◆ To do ◆
1. What does the passage about leftover baking ingredients say for each of these?
(a) On what day does the conference organizer carry out E-mail Amnesty Day?
(b) Which pastry chef's recipe are the Compost Cookies, and from where?
(c) Where did the three miniature Kit-Kat bars come from?
2. Could you extend the passage about leftover baking ingredients, picking up from its final sentence?

◆ Excerpt to read ◆
————

When I was speaking at the Blogher Food Conference last year, one of the organizers was telling us that on the last day of each month, she carries out what she calls E-mail Amnesty Day. On that day, she deletes all her e-mail in her Inbox, then issues an all-points-bulletin to everyone she knows that if there was anything important in there, to e-mail her again. She swore that it drastically reduced her e-mail and any meltdowns one might have trying to answer it all.
I thought that was an interesting idea, and when I looked around my apartment the other day, (which wasn’t half as scary as my Inbox), I realized that I had a huge miscellany of half-bags and jars of stuff left over from various baking projects, odds and ends that I was saving, which I said to myself (at the time) that I’d certainly use in the future. And this weekend, I thought it was high time to do something about it and get rid of them all, to do an exhaustive, clean sweep and get rid of everything.
He replied, on Twitter, “What would you put in your version?” And then it hit me, that I should give these highly-praised Compost Cookies, a recipe from pastry chef Christina Tosi of Momofuku Milkbar, a try.
I puttered about my apartment, gathering up goods, like that small blob of caramelized white chocolate I’d been picking at whenever it rose to the top of the pile of stuff, the 3/5ths of a bag of butterscotch chips that I used for Triple Chocolate Scotcheroos, four chocolate truffles I didn’t get around to eating which looked lonely, a half-jar of croquante from a brush with a molecular gastronomy, three miniature Kit-Kat bars from Japan, and the last morsels and bits from the bottom of a five kilo box of French chocolate pistoles.

————

◆ Dataset content ◆
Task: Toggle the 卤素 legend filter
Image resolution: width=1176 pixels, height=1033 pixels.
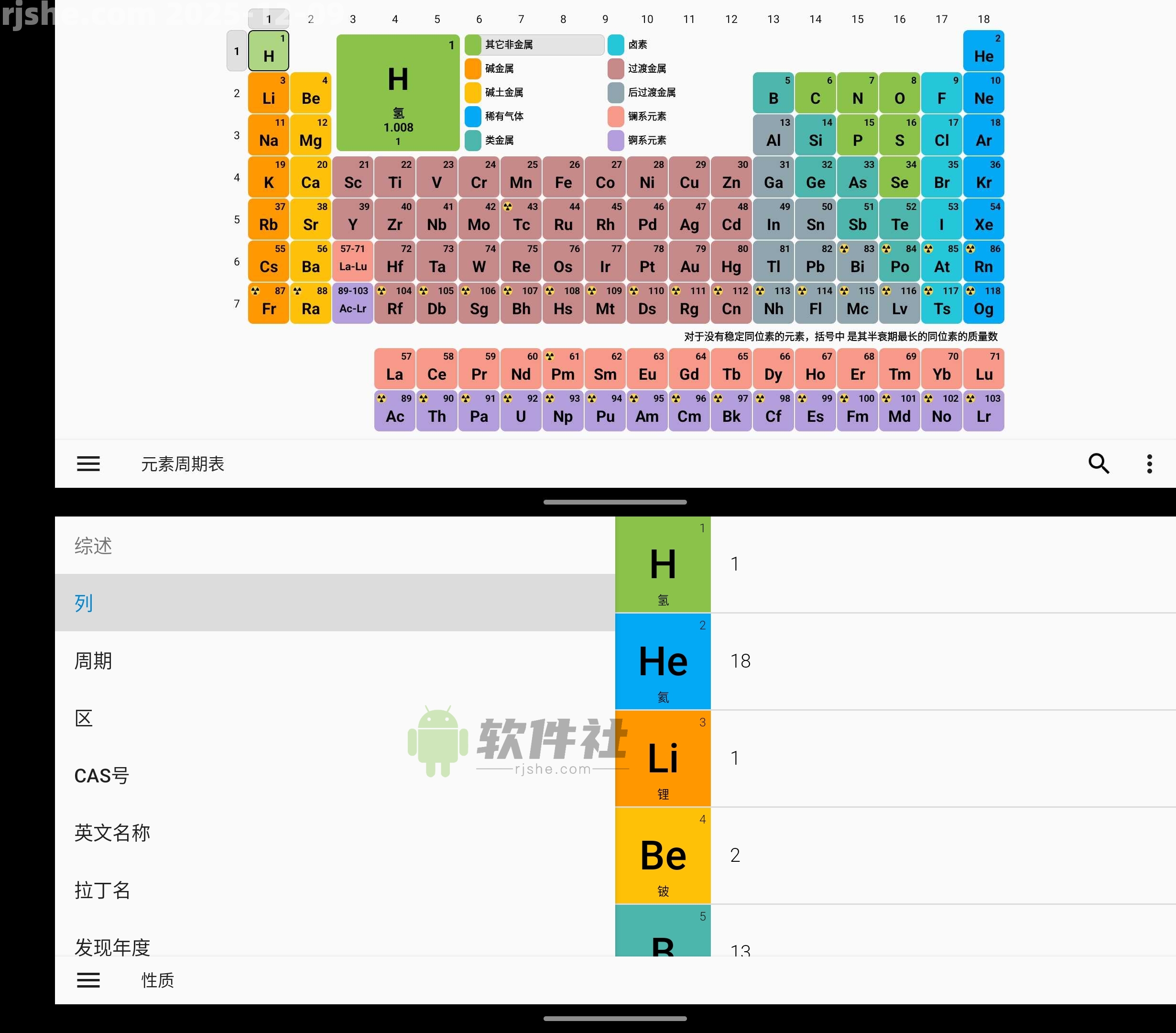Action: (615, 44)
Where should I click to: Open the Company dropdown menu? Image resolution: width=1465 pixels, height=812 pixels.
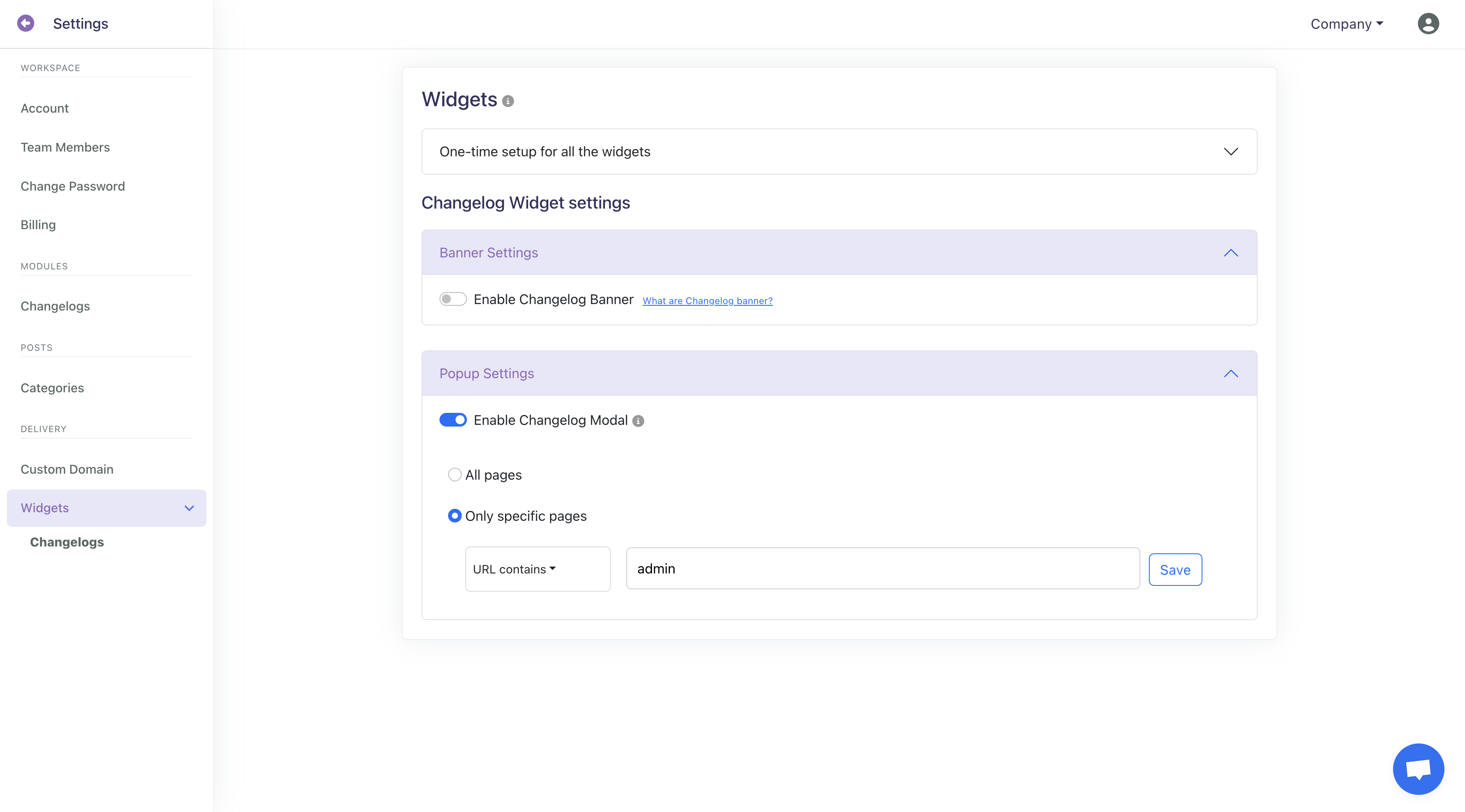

————

◆ In response ◆
1.
(a) The last day of each month.
(b) Christina Tosi of Momofuku Milkbar.
(c) Japan.

2.
Sine the recipe pretty much gives you leeway to use up three cups of stuff, including pretzels, potato chips, or whatever snack foods you want (or have on hand)…I kissed those Kisses goodbye, gave a scissory guillotine to some orphaned oursons guimauve, and said au revoir to all that.
Well…one of the three Kit-Kat bars didn’t make it into the mix. I had to taste one, to make sure they were was still usable, right? And maybe a few marshmallow bears, before sending them off to meet their melting fate.
For better or worse, in France, there’s all sorts of goofy snack foods, including one that I didn’t know if it still existed in the states or not: Bugels.
(I used something called “Google” and found out that yes, they do. I guess since no one sold them at the San Francisco farmer’s market, I sort of forgot about them.)
Although the supermarket shelves in France aren’t the all-out assault the American snack foods aisles are (re: shelves vs. aisles), we do have roast chicken-flavored potato chips, and there’s plenty of other nutritionally-dubious stuff to choose from, nonetheless. And the versions that you see here are often close to the original ones we had in the states, before everything thing in them got banned. Most likely because a lot of them fly under the radar here, they still taste the same as they did in the old days, since they’re full of insidious hydrogenated fats and even le glucose.
Like America, France is still a relatively-free country (although the banks and mobile phone companies here would like it otherwise), the great thing is that you can put anything the heck you want in this batter: thin mints, Pepperidge Farm goldfish, crisp bacon, Captain Crunch, salted butter caramels, Bugels, peanut brittle—whatever. Everything…out, out, Out!
As Adam mentioned, the dough was oh-mes-étoiles good. Don’t even think about tasting it before you bake the cookies, because if you do, you won’t likely have enough to bake off a single sheet pan of these. The salty pretzels embedded in the brown sugared batter, and corny Bugels a-plenty mingled with the big hunks of top-quality chocolate and low-quality butterscotch chips makes a dough that’s one salty-sweet, buttery-crunchy, amazingly delicious mess.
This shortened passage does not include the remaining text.